Extracted data entries:
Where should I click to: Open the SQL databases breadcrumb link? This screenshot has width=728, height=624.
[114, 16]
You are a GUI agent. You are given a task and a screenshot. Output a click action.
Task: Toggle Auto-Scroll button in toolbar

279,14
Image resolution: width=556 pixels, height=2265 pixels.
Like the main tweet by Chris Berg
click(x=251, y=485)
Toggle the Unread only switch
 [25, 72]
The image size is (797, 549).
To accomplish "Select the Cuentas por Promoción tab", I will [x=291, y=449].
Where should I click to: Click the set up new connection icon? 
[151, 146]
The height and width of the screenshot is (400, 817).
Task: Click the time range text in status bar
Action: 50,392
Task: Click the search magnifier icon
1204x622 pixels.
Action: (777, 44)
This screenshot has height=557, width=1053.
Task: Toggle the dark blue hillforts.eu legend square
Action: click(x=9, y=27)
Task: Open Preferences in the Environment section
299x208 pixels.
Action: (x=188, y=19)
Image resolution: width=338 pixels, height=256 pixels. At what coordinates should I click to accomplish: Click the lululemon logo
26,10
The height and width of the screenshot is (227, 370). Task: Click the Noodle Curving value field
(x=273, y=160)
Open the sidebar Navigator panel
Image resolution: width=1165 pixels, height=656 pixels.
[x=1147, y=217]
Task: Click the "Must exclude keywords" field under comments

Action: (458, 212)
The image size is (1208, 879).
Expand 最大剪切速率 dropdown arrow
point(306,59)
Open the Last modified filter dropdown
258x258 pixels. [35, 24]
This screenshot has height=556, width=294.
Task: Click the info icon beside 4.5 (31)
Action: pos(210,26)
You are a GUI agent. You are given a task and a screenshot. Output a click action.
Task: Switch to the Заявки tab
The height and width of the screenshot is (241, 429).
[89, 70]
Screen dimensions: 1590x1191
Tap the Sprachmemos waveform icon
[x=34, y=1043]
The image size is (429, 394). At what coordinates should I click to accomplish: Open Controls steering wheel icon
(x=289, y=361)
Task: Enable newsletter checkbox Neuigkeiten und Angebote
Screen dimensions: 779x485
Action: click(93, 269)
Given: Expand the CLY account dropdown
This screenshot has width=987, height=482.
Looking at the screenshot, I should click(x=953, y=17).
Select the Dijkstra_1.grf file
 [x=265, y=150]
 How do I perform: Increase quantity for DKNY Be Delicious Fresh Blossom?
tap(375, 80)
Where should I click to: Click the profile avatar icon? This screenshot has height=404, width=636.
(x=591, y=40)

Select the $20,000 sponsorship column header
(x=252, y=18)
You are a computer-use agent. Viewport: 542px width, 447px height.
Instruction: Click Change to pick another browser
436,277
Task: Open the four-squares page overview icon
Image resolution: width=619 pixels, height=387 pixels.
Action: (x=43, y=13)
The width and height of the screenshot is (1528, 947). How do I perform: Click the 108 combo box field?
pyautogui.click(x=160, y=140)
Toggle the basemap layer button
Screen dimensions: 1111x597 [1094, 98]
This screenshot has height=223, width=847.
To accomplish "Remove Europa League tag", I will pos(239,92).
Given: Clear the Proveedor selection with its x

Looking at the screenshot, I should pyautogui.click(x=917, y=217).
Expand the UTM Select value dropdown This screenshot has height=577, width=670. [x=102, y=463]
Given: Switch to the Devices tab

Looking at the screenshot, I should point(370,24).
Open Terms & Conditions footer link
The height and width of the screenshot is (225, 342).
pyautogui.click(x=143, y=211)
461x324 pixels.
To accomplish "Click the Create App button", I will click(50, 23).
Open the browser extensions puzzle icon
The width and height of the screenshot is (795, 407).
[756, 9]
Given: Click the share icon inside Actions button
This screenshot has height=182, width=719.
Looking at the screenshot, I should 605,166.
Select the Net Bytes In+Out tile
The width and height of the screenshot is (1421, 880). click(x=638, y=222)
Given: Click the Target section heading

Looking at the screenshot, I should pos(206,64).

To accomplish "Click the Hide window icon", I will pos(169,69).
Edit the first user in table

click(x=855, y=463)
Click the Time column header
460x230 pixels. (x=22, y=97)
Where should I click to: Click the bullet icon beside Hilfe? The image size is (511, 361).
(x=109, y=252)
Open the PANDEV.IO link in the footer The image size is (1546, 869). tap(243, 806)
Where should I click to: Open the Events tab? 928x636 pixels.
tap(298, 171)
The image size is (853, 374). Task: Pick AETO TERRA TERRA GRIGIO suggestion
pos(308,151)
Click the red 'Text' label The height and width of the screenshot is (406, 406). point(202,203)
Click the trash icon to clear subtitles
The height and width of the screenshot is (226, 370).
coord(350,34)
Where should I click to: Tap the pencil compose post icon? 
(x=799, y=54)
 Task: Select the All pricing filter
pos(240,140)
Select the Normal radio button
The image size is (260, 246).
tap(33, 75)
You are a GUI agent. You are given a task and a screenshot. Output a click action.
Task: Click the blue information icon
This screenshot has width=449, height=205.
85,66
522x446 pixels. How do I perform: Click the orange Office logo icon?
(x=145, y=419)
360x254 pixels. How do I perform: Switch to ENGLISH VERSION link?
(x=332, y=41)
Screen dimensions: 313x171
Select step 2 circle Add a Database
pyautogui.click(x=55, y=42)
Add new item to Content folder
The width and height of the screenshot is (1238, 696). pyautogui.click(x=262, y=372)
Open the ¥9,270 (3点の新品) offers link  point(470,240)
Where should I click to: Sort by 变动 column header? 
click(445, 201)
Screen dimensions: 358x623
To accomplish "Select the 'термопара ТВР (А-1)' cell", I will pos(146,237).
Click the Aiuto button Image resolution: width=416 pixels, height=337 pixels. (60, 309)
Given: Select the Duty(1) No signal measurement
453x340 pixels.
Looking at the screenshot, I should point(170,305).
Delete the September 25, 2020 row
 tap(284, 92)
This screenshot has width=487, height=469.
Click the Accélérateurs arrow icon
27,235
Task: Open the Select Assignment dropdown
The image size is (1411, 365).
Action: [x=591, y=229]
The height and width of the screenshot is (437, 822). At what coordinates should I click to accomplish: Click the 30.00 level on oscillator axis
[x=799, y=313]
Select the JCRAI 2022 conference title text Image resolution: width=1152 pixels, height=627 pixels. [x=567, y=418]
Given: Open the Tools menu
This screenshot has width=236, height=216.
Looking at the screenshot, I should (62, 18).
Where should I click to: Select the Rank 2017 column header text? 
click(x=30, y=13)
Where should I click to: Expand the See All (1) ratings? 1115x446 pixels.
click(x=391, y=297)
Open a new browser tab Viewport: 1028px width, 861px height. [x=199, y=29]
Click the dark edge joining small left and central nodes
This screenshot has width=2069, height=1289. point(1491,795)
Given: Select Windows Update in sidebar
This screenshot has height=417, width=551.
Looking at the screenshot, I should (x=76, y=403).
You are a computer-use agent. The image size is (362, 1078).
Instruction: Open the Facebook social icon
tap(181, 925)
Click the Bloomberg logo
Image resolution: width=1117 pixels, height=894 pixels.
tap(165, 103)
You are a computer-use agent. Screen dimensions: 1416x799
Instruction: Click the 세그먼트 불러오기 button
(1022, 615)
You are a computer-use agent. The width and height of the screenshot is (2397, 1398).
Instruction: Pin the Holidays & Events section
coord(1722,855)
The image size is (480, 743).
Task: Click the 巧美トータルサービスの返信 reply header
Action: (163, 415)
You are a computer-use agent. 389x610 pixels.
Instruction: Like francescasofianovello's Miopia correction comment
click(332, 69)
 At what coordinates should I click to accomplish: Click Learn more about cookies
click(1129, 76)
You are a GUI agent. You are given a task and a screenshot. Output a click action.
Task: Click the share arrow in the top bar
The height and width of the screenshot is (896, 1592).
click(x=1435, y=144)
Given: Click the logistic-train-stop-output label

DIRECTIONS:
Please rewrite the listing above, replacing every "computer-use agent" with "desktop agent" and leaving everything else unchanged.

TASK RESPONSE:
Where should I click to: Open the SQL databases breadcrumb link? This screenshot has width=728, height=624.
[114, 16]
You are a GUI agent. You are given a task and a screenshot. Output a click action.
Task: Toggle Auto-Scroll button in toolbar

279,14
Image resolution: width=556 pixels, height=2265 pixels.
Like the main tweet by Chris Berg
click(x=251, y=485)
Toggle the Unread only switch
 [25, 72]
The image size is (797, 549).
To accomplish "Select the Cuentas por Promoción tab", I will [x=291, y=449].
Where should I click to: Click the set up new connection icon? 
[151, 146]
The height and width of the screenshot is (400, 817).
Task: Click the time range text in status bar
Action: 50,392
Task: Click the search magnifier icon
1204x622 pixels.
Action: (777, 44)
This screenshot has height=557, width=1053.
Task: Toggle the dark blue hillforts.eu legend square
Action: click(x=9, y=27)
Task: Open Preferences in the Environment section
299x208 pixels.
Action: (x=188, y=19)
Image resolution: width=338 pixels, height=256 pixels. At what coordinates should I click to accomplish: Click the lululemon logo
26,10
The height and width of the screenshot is (227, 370). Task: Click the Noodle Curving value field
(x=273, y=160)
Open the sidebar Navigator panel
Image resolution: width=1165 pixels, height=656 pixels.
[x=1147, y=217]
Task: Click the "Must exclude keywords" field under comments

Action: (458, 212)
The image size is (1208, 879).
Expand 最大剪切速率 dropdown arrow
point(306,59)
Open the Last modified filter dropdown
258x258 pixels. [35, 24]
This screenshot has height=556, width=294.
Task: Click the info icon beside 4.5 (31)
Action: pos(210,26)
You are a GUI agent. You are given a task and a screenshot. Output a click action.
Task: Switch to the Заявки tab
The height and width of the screenshot is (241, 429).
[89, 70]
Screen dimensions: 1590x1191
Tap the Sprachmemos waveform icon
[x=34, y=1043]
The image size is (429, 394). At what coordinates should I click to accomplish: Open Controls steering wheel icon
(x=289, y=361)
Task: Enable newsletter checkbox Neuigkeiten und Angebote
Screen dimensions: 779x485
Action: click(93, 269)
Given: Expand the CLY account dropdown
This screenshot has width=987, height=482.
Looking at the screenshot, I should click(x=953, y=17).
Select the Dijkstra_1.grf file
 [x=265, y=150]
 How do I perform: Increase quantity for DKNY Be Delicious Fresh Blossom?
tap(375, 80)
Where should I click to: Click the profile avatar icon? This screenshot has height=404, width=636.
(x=591, y=40)

Select the $20,000 sponsorship column header
(x=252, y=18)
You are a desktop agent. Viewport: 542px width, 447px height.
Instruction: Click Change to pick another browser
436,277
Task: Open the four-squares page overview icon
Image resolution: width=619 pixels, height=387 pixels.
Action: (x=43, y=13)
The width and height of the screenshot is (1528, 947). How do I perform: Click the 108 combo box field?
pyautogui.click(x=160, y=140)
Toggle the basemap layer button
Screen dimensions: 1111x597 [1094, 98]
This screenshot has height=223, width=847.
To accomplish "Remove Europa League tag", I will pos(239,92).
Given: Clear the Proveedor selection with its x

Looking at the screenshot, I should pyautogui.click(x=917, y=217).
Expand the UTM Select value dropdown This screenshot has height=577, width=670. [x=102, y=463]
Given: Switch to the Devices tab

Looking at the screenshot, I should point(370,24).
Open Terms & Conditions footer link
The height and width of the screenshot is (225, 342).
pyautogui.click(x=143, y=211)
461x324 pixels.
To accomplish "Click the Create App button", I will click(50, 23).
Open the browser extensions puzzle icon
The width and height of the screenshot is (795, 407).
[756, 9]
Given: Click the share icon inside Actions button
This screenshot has height=182, width=719.
Looking at the screenshot, I should 605,166.
Select the Net Bytes In+Out tile
The width and height of the screenshot is (1421, 880). click(x=638, y=222)
Given: Click the Target section heading

Looking at the screenshot, I should pos(206,64).

To accomplish "Click the Hide window icon", I will pos(169,69).
Edit the first user in table

click(x=855, y=463)
Click the Time column header
460x230 pixels. (x=22, y=97)
Where should I click to: Click the bullet icon beside Hilfe? The image size is (511, 361).
(x=109, y=252)
Open the PANDEV.IO link in the footer The image size is (1546, 869). tap(243, 806)
Where should I click to: Open the Events tab? 928x636 pixels.
tap(298, 171)
The image size is (853, 374). Task: Pick AETO TERRA TERRA GRIGIO suggestion
pos(308,151)
Click the red 'Text' label The height and width of the screenshot is (406, 406). point(202,203)
Click the trash icon to clear subtitles
The height and width of the screenshot is (226, 370).
coord(350,34)
Where should I click to: Tap the pencil compose post icon? 
(x=799, y=54)
 Task: Select the All pricing filter
pos(240,140)
Select the Normal radio button
The image size is (260, 246).
tap(33, 75)
You are a GUI agent. You are given a task and a screenshot. Output a click action.
Task: Click the blue information icon
This screenshot has width=449, height=205.
85,66
522x446 pixels. How do I perform: Click the orange Office logo icon?
(x=145, y=419)
360x254 pixels. How do I perform: Switch to ENGLISH VERSION link?
(x=332, y=41)
Screen dimensions: 313x171
Select step 2 circle Add a Database
pyautogui.click(x=55, y=42)
Add new item to Content folder
The width and height of the screenshot is (1238, 696). pyautogui.click(x=262, y=372)
Open the ¥9,270 (3点の新品) offers link  point(470,240)
Where should I click to: Sort by 变动 column header? 
click(445, 201)
Screen dimensions: 358x623
To accomplish "Select the 'термопара ТВР (А-1)' cell", I will pos(146,237).
Click the Aiuto button Image resolution: width=416 pixels, height=337 pixels. (60, 309)
Given: Select the Duty(1) No signal measurement
453x340 pixels.
Looking at the screenshot, I should point(170,305).
Delete the September 25, 2020 row
 tap(284, 92)
This screenshot has width=487, height=469.
Click the Accélérateurs arrow icon
27,235
Task: Open the Select Assignment dropdown
The image size is (1411, 365).
Action: [x=591, y=229]
The height and width of the screenshot is (437, 822). At what coordinates should I click to accomplish: Click the 30.00 level on oscillator axis
[x=799, y=313]
Select the JCRAI 2022 conference title text Image resolution: width=1152 pixels, height=627 pixels. [x=567, y=418]
Given: Open the Tools menu
This screenshot has width=236, height=216.
Looking at the screenshot, I should (62, 18).
Where should I click to: Select the Rank 2017 column header text? 
click(x=30, y=13)
Where should I click to: Expand the See All (1) ratings? 1115x446 pixels.
click(x=391, y=297)
Open a new browser tab Viewport: 1028px width, 861px height. [x=199, y=29]
Click the dark edge joining small left and central nodes
This screenshot has width=2069, height=1289. point(1491,795)
Given: Select Windows Update in sidebar
This screenshot has height=417, width=551.
Looking at the screenshot, I should (x=76, y=403).
You are a desktop agent. The image size is (362, 1078).
Instruction: Open the Facebook social icon
tap(181, 925)
Click the Bloomberg logo
Image resolution: width=1117 pixels, height=894 pixels.
tap(165, 103)
You are a desktop agent. Screen dimensions: 1416x799
Instruction: Click the 세그먼트 불러오기 button
(1022, 615)
You are a desktop agent. The width and height of the screenshot is (2397, 1398).
Instruction: Pin the Holidays & Events section
coord(1722,855)
The image size is (480, 743).
Task: Click the 巧美トータルサービスの返信 reply header
Action: (163, 415)
You are a desktop agent. 389x610 pixels.
Instruction: Like francescasofianovello's Miopia correction comment
click(332, 69)
 At what coordinates should I click to accomplish: Click Learn more about cookies
click(1129, 76)
You are a GUI agent. You are given a task and a screenshot. Output a click action.
Task: Click the share arrow in the top bar
The height and width of the screenshot is (896, 1592).
click(x=1435, y=144)
Given: Click the logistic-train-stop-output label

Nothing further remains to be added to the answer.